3 More Ways to Calculate Solar Panel Azimuth Angle
Besides our solar panel azimuth calculator, here are 3 more free tools you can use to find which way to face your solar panels.
1. Your Phone’s Compass App
A standard compass shows magnetic north, but there are plenty of compass apps that can show true north.
I have an iPhone, so here’s a quick video showing you how to find true north using the iPhone’s default Compass app. (For Android users, you can download a compass app that shows true north.)
1. Go to Settings > Compass.
2. Go to Location then select “While Using the App.” The app needs to know your location to calculate true north.
3. Go back to Compass settings then select “Use True North.”
4. Open the Compass app to see your true orientation. Now your compass app shows true north rather than magnetic north.
5. If you’re in the northern hemisphere, point your panels toward true south. If you’re in the southern hemisphere, point your panels toward true north.
2. NOAA Magnetic Declination Calculator
NOAA has a free magnetic declination calculator you can use to find true north. Here’s how:
1. Go to the NOAA Magnetic Declination Calculator.
2. Enter your location in the Location field and click “Get & Add Lat / Lon”. This adds your location’s latitude and longitude to the calculator. Alternatively, if you already know your coordinates, you can just type them into the Latitude and Longitude fields (in degrees, minutes, seconds).
3. Click “Calculate”.
4. Find your location’s magnetic declination in the results window. Your results are given in degrees, minutes, seconds which you can convert to a decimal.
5. Correct your compass by your magnetic declination to get true north. If magnetic declination is east or positive, it means magnetic north is east of true north. If it’s west or negative, it means magnetic north is west of true north. To correct, you need to adjust by the angle of magnetic declination in the opposite direction. For instance, in this example my magnetic declination is 7° 53′ E, or 7.87° E written as a decimal. This means magnetic north at my location is 7.87° east of true north. To find true north, I need to point my compass toward magnetic north and then adjust 7.87° west.
6. If you’re in the northern hemisphere, point your panels toward true south. If you’re in the southern hemisphere, point your panels toward true north.
3. PVWatts
Recall that I said earlier the best solar panel azimuth angle is usually true south or true north, but local weather patterns may affect these default values slightly.
Using the National Renewable Energy Laboratory’s PVWatts Calculator, you can find your optimal azimuth angle that takes into account historical weather data. Here’s how to do it.
1. Go to PVWatts.
2. Enter your city or address in the search bar then click “Go”.
3. On the Solar Resource Data page, scroll down to the map and confirm that the calculator selected the right location.

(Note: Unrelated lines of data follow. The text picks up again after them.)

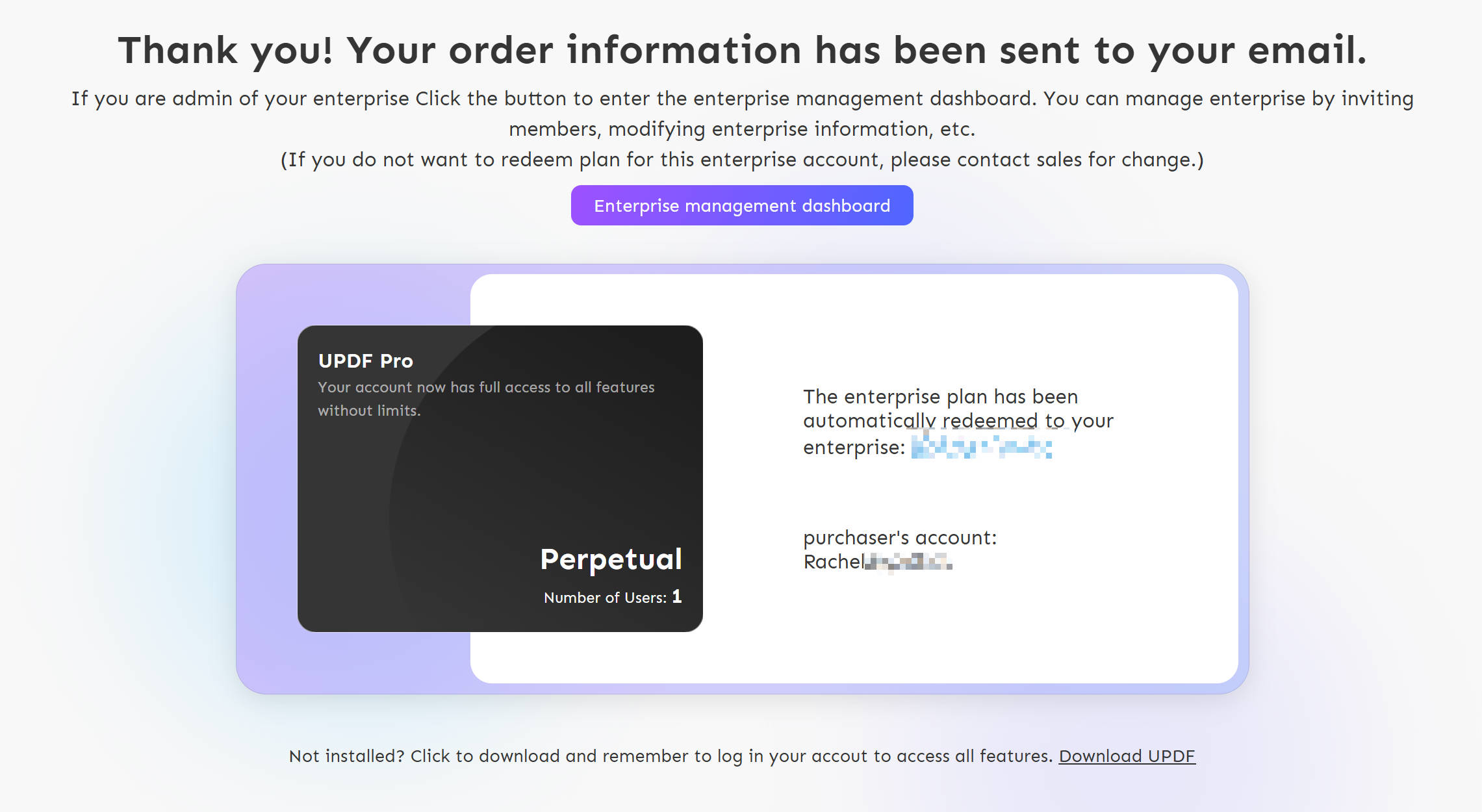Click the "members, modifying enterprise information" line
This screenshot has width=1482, height=812.
click(x=741, y=129)
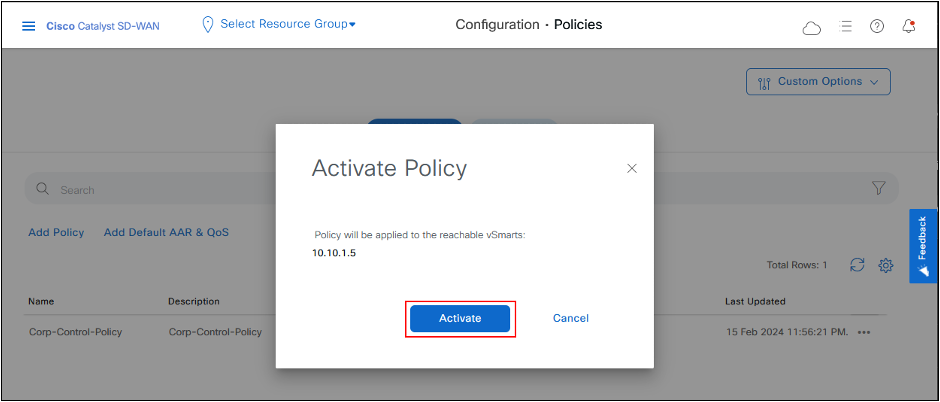Open table column settings gear
This screenshot has width=940, height=402.
tap(885, 265)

If it did, click “Go to system info.” If it didn’t, click “Change Location” at the top of the page and try again.
4. On the System Info page, experiment with different azimuth angles (in degrees clockwise from true north) until you find the value that generates the most electricity. Start by typing in a number, then click “Go to PVWatts results”. I entered “180” as my first azimuth angle.
5. Record the estimated system output. At an azimuth angle of 180° clockwise from true north, a solar power system at my location (with the default inputs) would generate an estimated 6,415 kWh per year.
6. Go back to the System Info page and adjust the azimuth angle up and down in increments of 1 until you find the angle(s) that generates the most solar energy at your location. After trying many different numbers, I found that 175-179° clockwise from true north are my optimal azimuth angles — any of them would generate an estimated 6,416 kWh per year.
7. Orient your panels toward your optimal azimuth angle using a true north compass app or magnetic declination calculator. To do so, find true north using one of the two methods described above and then adjust clockwise from true north by your azimuth angle.
As you can see from this example, the extra energy gleaned from this method can be minimal.